Because of a Trustee's demanding role and responsibilities, each member of the Board shall be required, on an annual basis concurrent with his or her performance assessment by the entire Board, to advise the Compensation, Governance, Nominations and Sustainability Committee of any outside, arm's-length board of directors he or she has joined to ensure that such other directorship(s) would not impair the Trustee's ability to fulfill the responsibilities of his or her position with the Trust.
The independent Board members meet before or after every Board meeting without the presence of management and under the chairmanship of the Lead Trustee.
Board members are expected to demonstrate a high level of professionalism in discharging their responsibilities. They are expected to attend the meetings of the Board and of the Board committees on which they sit and to rigorously prepare for and actively participate in such meetings. They should review all meeting materials in advance.
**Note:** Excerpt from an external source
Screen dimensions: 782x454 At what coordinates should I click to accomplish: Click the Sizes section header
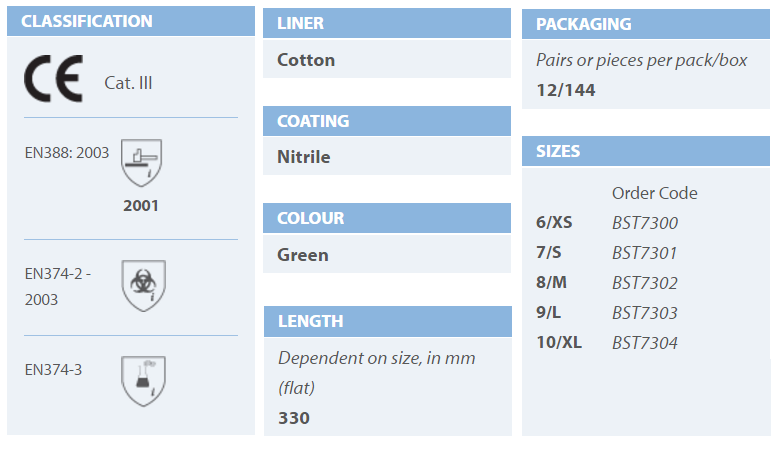point(558,152)
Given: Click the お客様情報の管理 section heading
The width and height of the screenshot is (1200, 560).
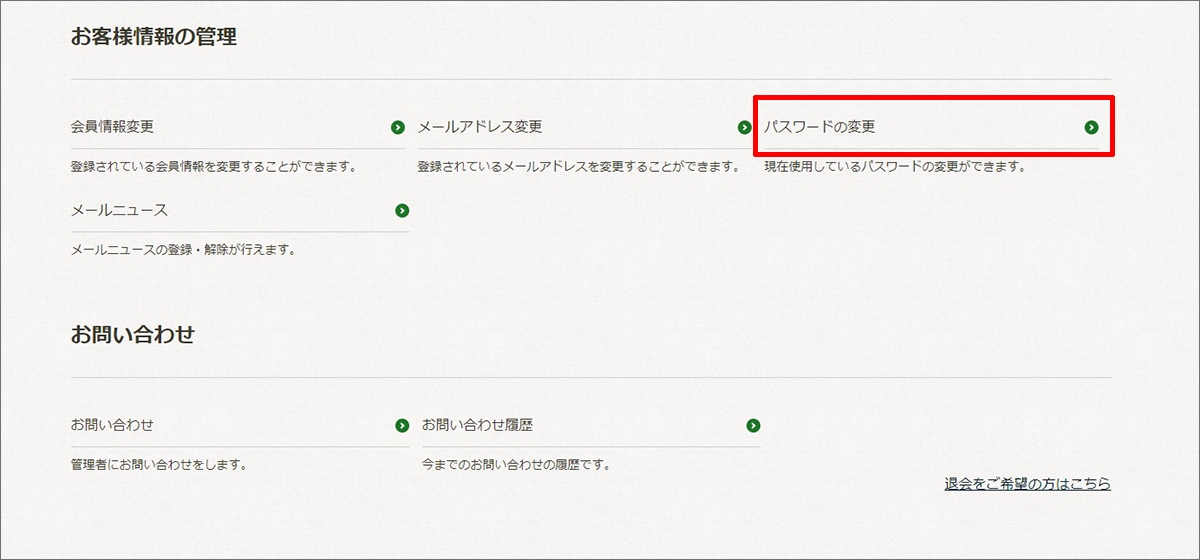Looking at the screenshot, I should [153, 38].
They are also expected to be available to provide advice and counsel to the Chairman and CEO or other corporate officers of Boardwalk upon request.
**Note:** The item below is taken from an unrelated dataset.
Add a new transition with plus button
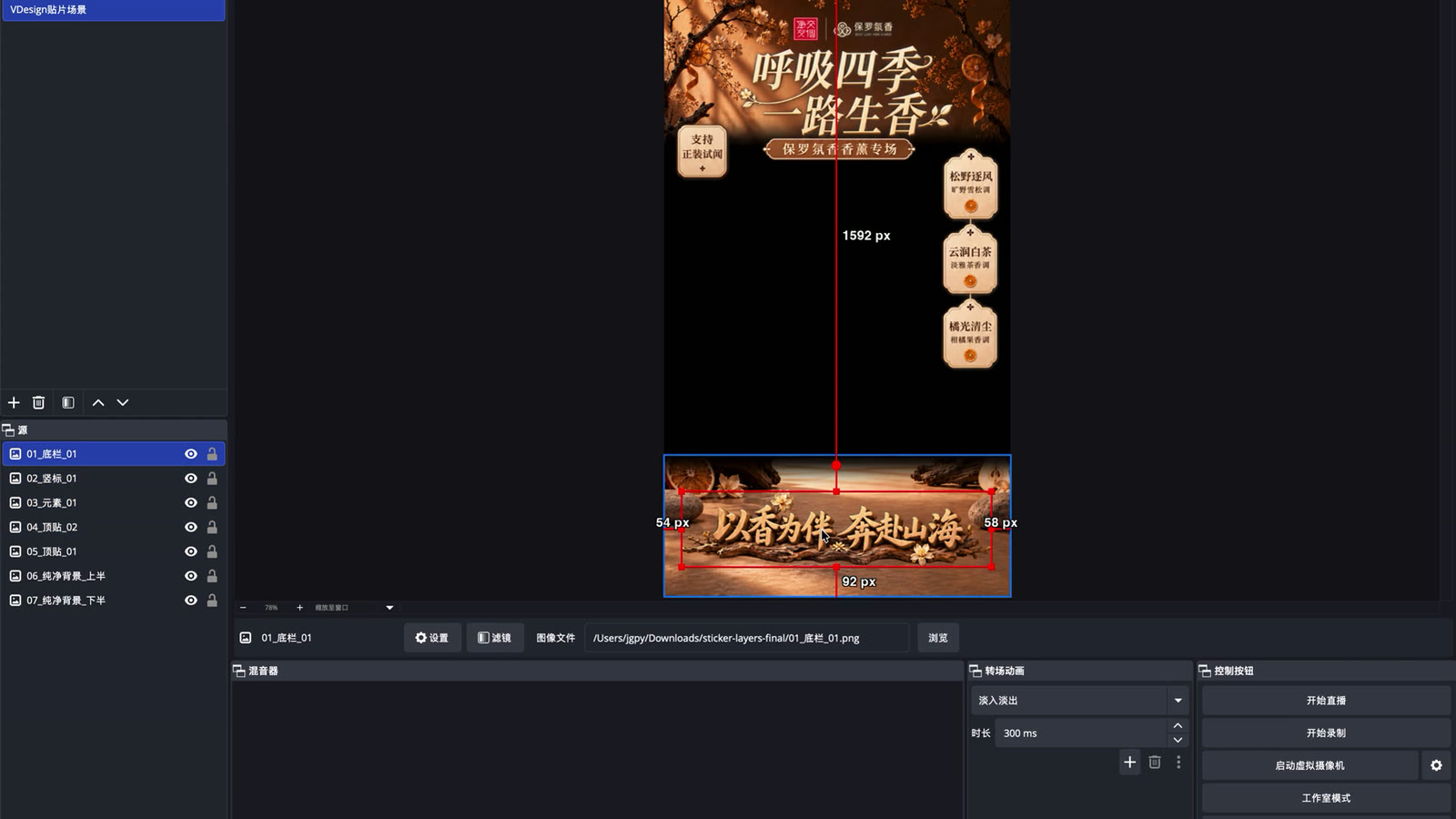The width and height of the screenshot is (1456, 819). tap(1129, 763)
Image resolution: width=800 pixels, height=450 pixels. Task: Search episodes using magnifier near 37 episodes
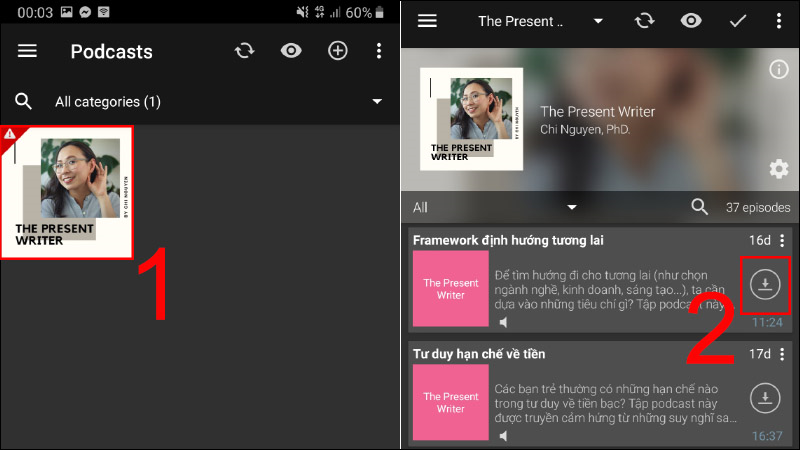[700, 207]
The Board annually reviews the adequacy of this mandate.
A-1
SCHEDULE B - Presentation of Financial Information and Non-GAAP Measures in this Circular
Financial results, including related historical comparatives, contained in this Circular are based on the Trust's consolidated financial statements, unless otherwise specified. The Trust's consolidated financial statements are prepared in accordance with IFRS.
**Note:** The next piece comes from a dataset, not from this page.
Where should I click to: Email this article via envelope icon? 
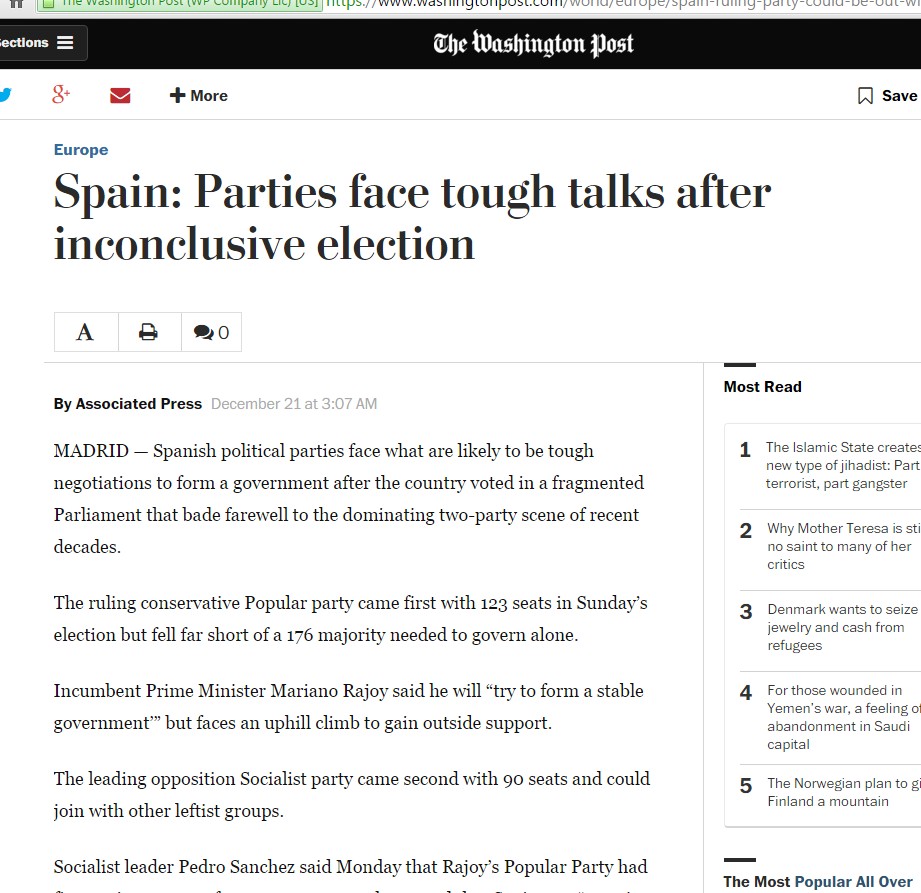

Boardwalk prepares its consolidated financial statements in accordance with IFRS and with the recommendations of REALpac, Canada's senior national industry association for owners and managers of investment real estate. REALpac has adopted measurements called FFO and Adjusted Funds From Operations ("AFFO") to supplement operating income and profits (or earnings) as measures of operating performance, as well as a cash flow metric called Adjusted Cash Flow From Operations ("ACFO"). The Trust also discloses NAV in this Circular and the following non-GAAP ratios: FFO per Unit and NAV per Unit. These measurements are considered to be meaningful and useful measures of real estate operating performance. However, they are not measures defined by IFRS. As they do not have standardized meanings prescribed by IFRS, they may not be comparable to similar measurements presented by other entities and should not be construed as an alternative to IFRS defined measures. Additional disclosures for these specified non-GAAP financial measures and non-GAAP ratios, as well as a discussion of the other non-GAAP financial measures and non-GAAP ratios utilized by the Trust and a reconciliation thereof, can be found in the section entitled "Presentation of Financial Information and Non-GAAP Measures" and "Performance Review of 2024" of the Trust's management's discussion and analysis for the year ended December 31, 2024, which sections has been incorporated by reference in this Circular and are available under the Trust's profile on SEDAR+ at www.sedarplus.com.